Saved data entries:
^^^^

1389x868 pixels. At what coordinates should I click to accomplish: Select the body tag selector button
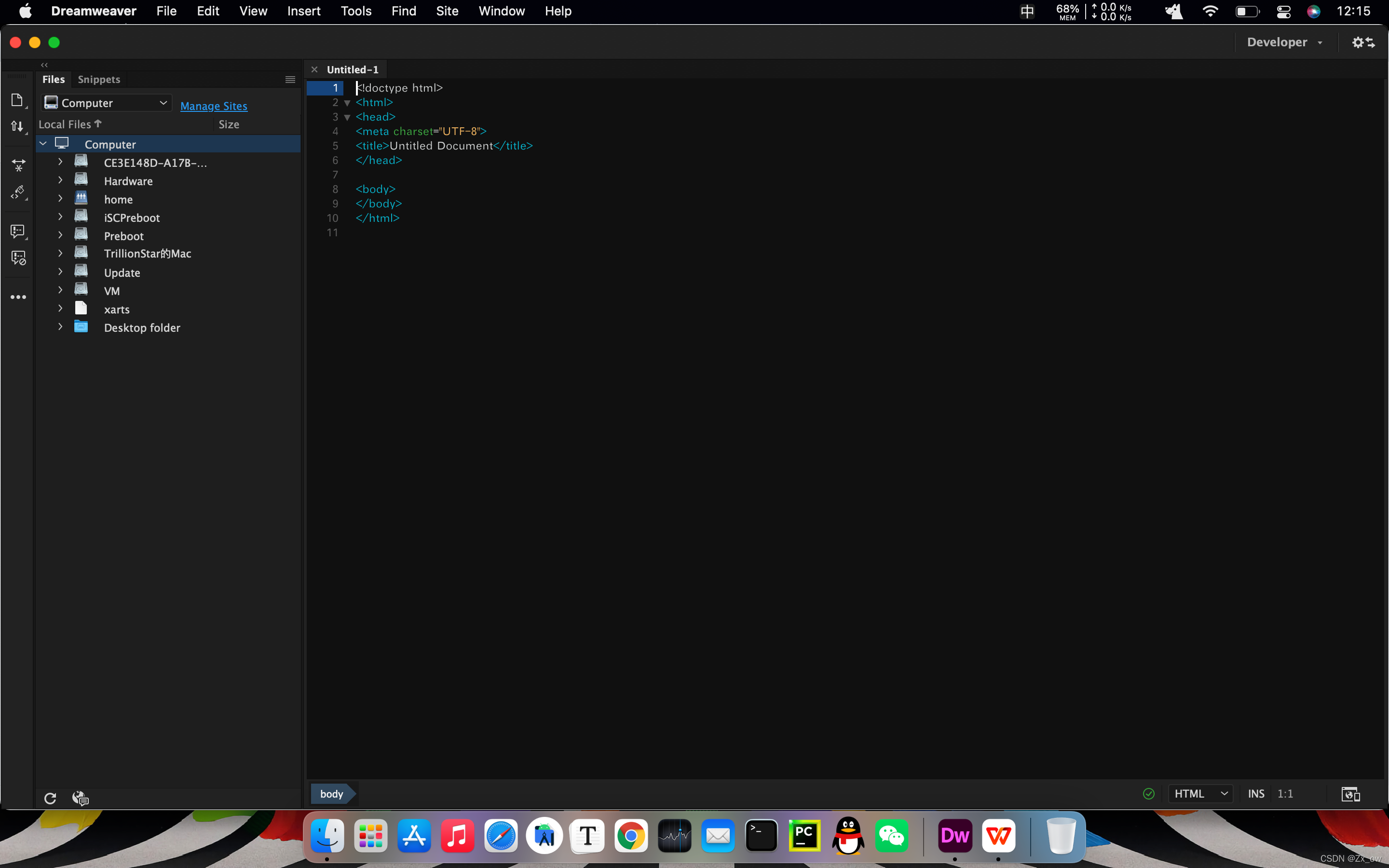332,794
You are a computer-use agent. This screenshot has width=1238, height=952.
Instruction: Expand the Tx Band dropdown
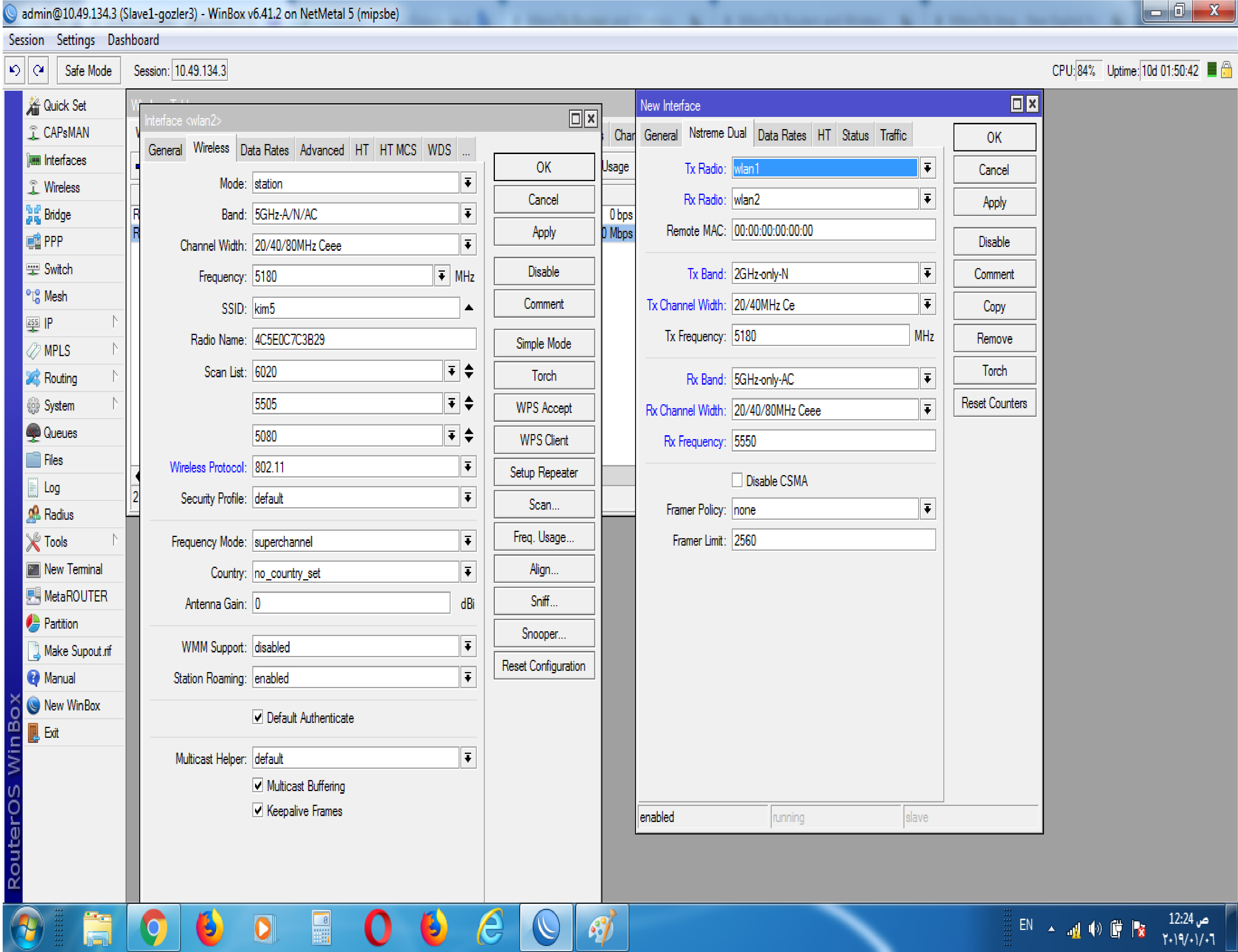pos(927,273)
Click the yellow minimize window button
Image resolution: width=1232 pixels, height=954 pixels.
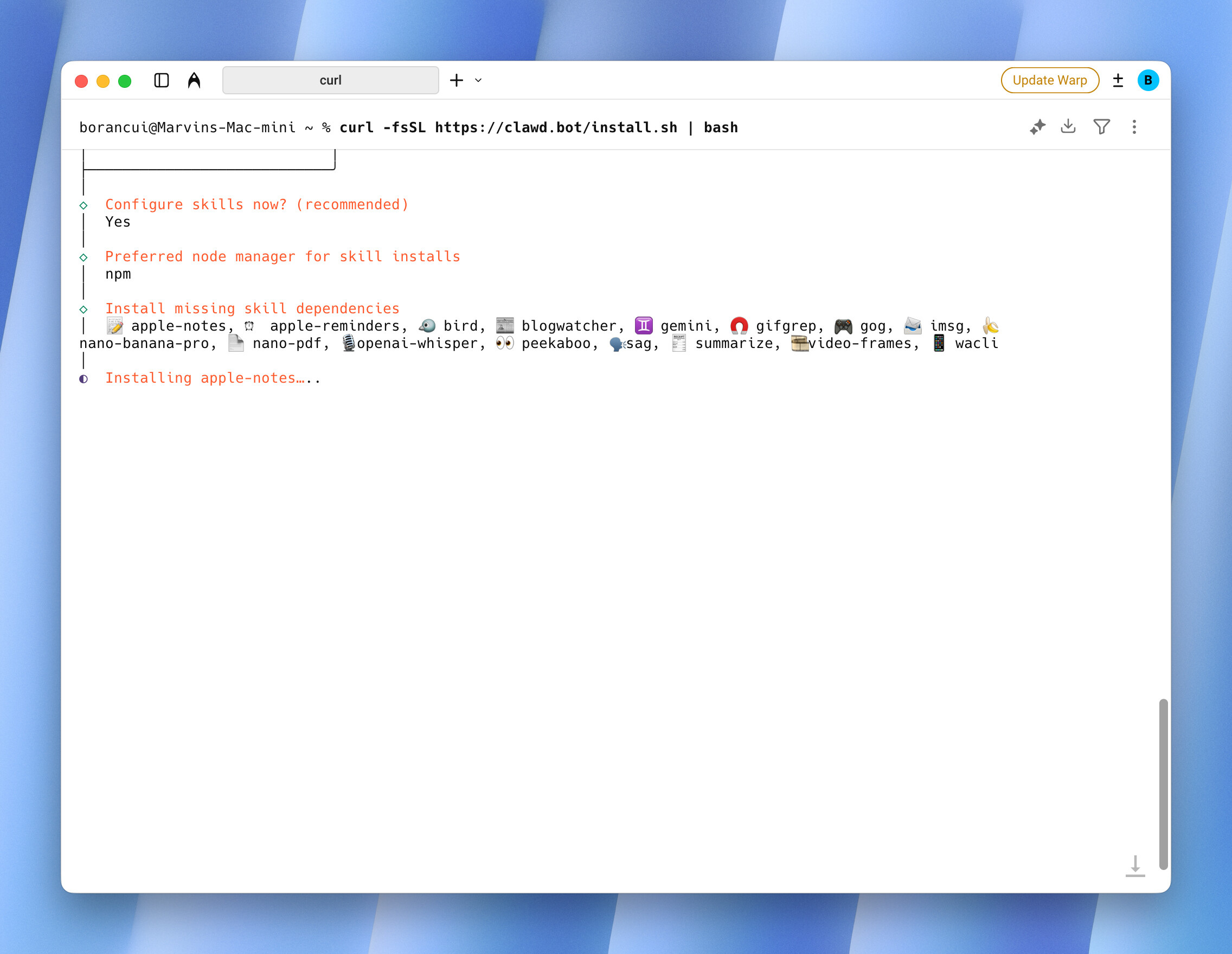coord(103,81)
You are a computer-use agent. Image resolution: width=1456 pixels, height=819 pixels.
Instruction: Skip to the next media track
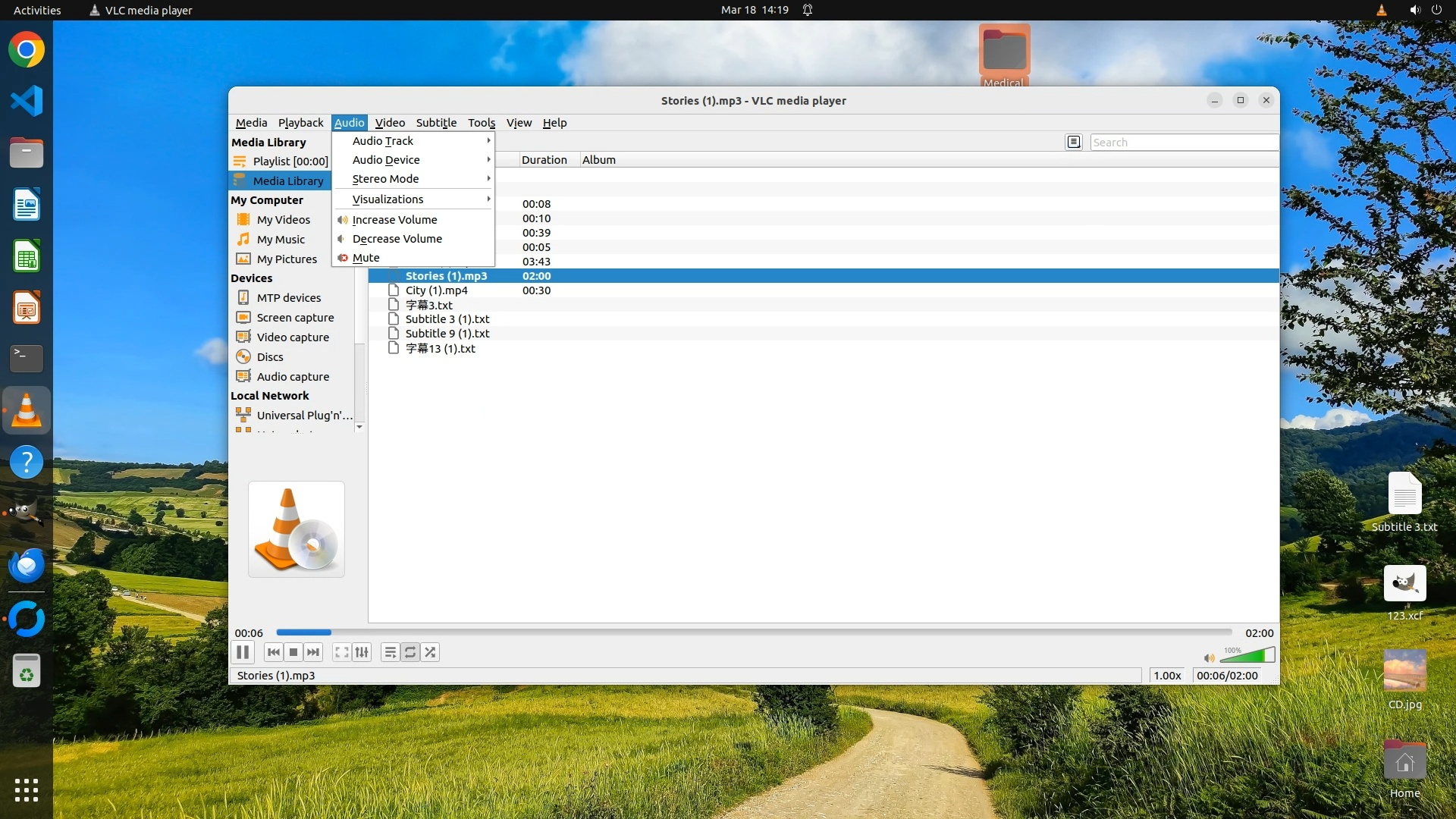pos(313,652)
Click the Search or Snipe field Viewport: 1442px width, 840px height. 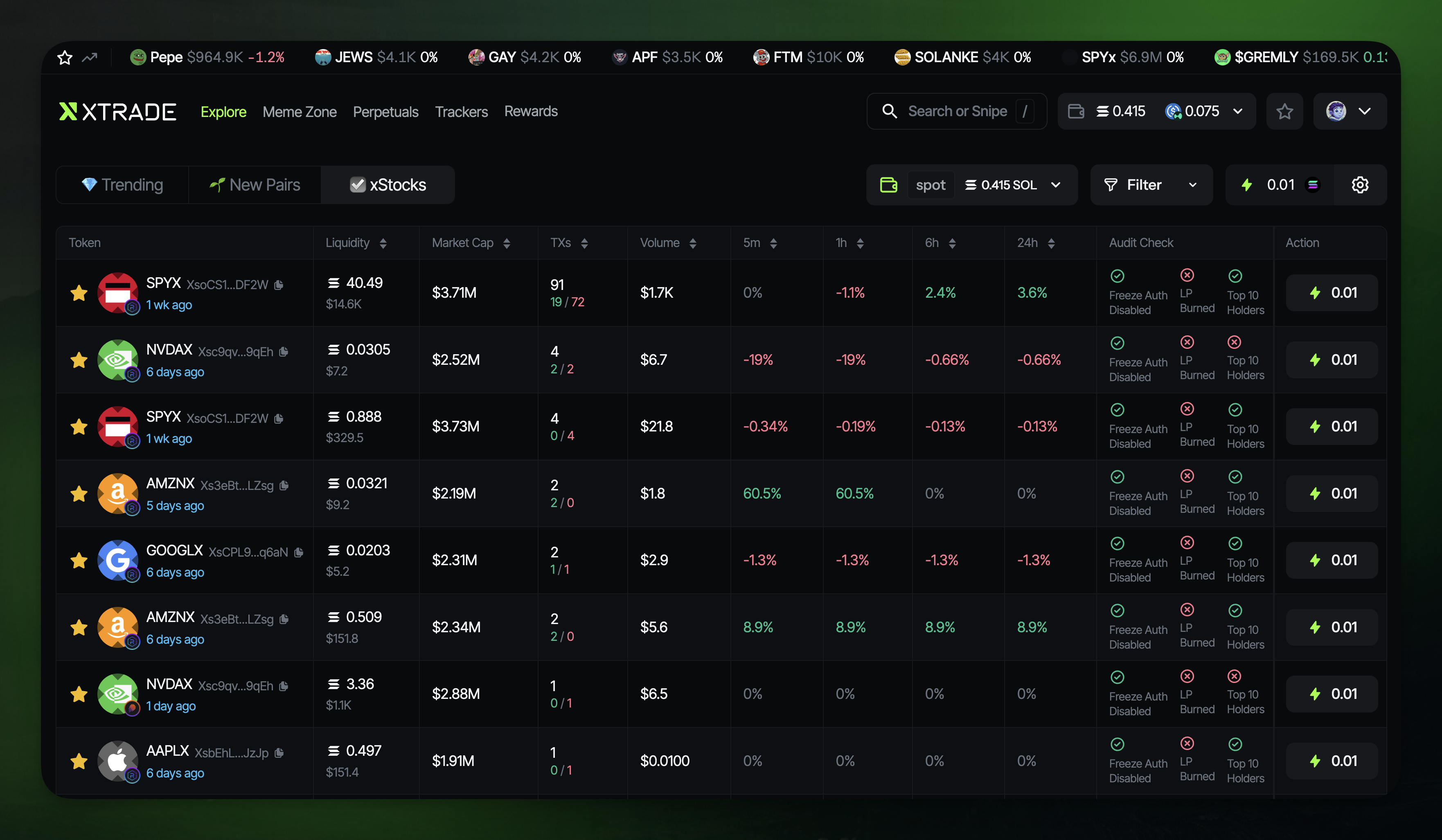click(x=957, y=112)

^^^^

_INSTRUCTIONS TO FOLLOW_. For each line of the data that has the word "computer", report that line.

_ANSWER TO THIS PROBLEM_.
You are a computer-use agent. This screenshot has width=1238, height=952.
You are a computer-use agent. Image resolution: width=1456 pixels, height=819 pixels.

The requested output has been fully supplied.